- [Your instructions] Leave out the lines before the one with "Task: Switch to the Insert (插入) ribbon tab"; output that line and all remaining lines of the records exactly.

Stored data entries:
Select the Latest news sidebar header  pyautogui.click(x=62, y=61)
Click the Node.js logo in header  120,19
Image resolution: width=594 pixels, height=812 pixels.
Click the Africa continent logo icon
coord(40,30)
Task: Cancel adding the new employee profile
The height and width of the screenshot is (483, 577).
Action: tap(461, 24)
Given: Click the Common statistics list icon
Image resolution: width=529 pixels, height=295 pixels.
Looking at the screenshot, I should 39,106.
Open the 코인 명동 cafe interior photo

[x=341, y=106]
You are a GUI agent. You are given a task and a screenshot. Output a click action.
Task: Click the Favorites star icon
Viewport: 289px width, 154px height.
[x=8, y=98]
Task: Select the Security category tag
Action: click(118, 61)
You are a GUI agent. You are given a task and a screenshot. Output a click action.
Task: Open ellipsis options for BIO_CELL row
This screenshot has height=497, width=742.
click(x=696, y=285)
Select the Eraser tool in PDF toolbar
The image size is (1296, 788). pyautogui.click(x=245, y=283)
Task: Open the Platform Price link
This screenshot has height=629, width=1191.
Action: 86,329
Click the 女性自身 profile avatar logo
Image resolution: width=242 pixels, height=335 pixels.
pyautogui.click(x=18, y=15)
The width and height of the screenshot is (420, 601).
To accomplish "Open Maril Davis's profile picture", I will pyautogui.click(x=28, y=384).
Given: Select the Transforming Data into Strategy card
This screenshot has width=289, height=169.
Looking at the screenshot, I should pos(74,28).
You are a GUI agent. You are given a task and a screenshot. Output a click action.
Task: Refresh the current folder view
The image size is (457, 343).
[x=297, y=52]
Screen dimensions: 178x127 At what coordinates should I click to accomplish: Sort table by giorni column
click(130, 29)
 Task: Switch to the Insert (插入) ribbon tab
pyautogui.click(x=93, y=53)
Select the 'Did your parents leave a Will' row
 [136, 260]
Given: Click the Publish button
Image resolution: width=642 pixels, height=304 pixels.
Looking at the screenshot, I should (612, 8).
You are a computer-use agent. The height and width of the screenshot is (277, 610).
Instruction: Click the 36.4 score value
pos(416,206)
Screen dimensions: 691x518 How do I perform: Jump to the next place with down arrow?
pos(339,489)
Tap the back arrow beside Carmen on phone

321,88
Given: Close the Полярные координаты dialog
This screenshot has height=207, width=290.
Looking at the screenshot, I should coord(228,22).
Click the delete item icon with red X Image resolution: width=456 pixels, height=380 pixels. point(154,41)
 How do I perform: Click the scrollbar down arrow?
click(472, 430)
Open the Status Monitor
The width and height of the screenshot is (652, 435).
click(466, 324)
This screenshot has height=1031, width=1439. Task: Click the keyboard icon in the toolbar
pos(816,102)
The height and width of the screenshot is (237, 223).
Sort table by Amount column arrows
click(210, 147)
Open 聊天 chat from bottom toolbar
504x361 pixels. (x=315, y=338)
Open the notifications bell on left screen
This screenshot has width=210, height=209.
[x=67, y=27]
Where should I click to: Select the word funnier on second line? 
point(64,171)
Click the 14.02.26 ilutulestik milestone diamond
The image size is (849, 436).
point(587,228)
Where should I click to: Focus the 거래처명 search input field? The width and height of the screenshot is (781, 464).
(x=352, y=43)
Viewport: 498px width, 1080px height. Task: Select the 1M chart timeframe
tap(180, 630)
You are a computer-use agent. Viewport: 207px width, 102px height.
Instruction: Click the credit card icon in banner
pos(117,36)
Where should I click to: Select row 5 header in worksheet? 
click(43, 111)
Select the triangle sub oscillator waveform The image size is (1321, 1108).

- [Output of the exercise]
 Task: Switch to the Insert (插入) ribbon tab
pyautogui.click(x=93, y=53)
Select the 'Did your parents leave a Will' row
 [136, 260]
Given: Click the Publish button
Image resolution: width=642 pixels, height=304 pixels.
Looking at the screenshot, I should (612, 8).
You are a computer-use agent. The height and width of the screenshot is (277, 610).
Instruction: Click the 36.4 score value
pos(416,206)
Screen dimensions: 691x518 How do I perform: Jump to the next place with down arrow?
pos(339,489)
Tap the back arrow beside Carmen on phone

321,88
Given: Close the Полярные координаты dialog
This screenshot has height=207, width=290.
Looking at the screenshot, I should coord(228,22).
Click the delete item icon with red X Image resolution: width=456 pixels, height=380 pixels. point(154,41)
 How do I perform: Click the scrollbar down arrow?
click(472, 430)
Open the Status Monitor
The width and height of the screenshot is (652, 435).
click(466, 324)
This screenshot has height=1031, width=1439. Task: Click the keyboard icon in the toolbar
pos(816,102)
The height and width of the screenshot is (237, 223).
Sort table by Amount column arrows
click(210, 147)
Open 聊天 chat from bottom toolbar
504x361 pixels. (x=315, y=338)
Open the notifications bell on left screen
This screenshot has width=210, height=209.
[x=67, y=27]
Where should I click to: Select the word funnier on second line? 
point(64,171)
Click the 14.02.26 ilutulestik milestone diamond
The image size is (849, 436).
point(587,228)
Where should I click to: Focus the 거래처명 search input field? The width and height of the screenshot is (781, 464).
(x=352, y=43)
Viewport: 498px width, 1080px height. Task: Select the 1M chart timeframe
tap(180, 630)
You are a computer-use agent. Viewport: 207px width, 102px height.
Instruction: Click the credit card icon in banner
pos(117,36)
Where should I click to: Select row 5 header in worksheet? 
click(43, 111)
Select the triangle sub oscillator waveform The image size is (1321, 1108).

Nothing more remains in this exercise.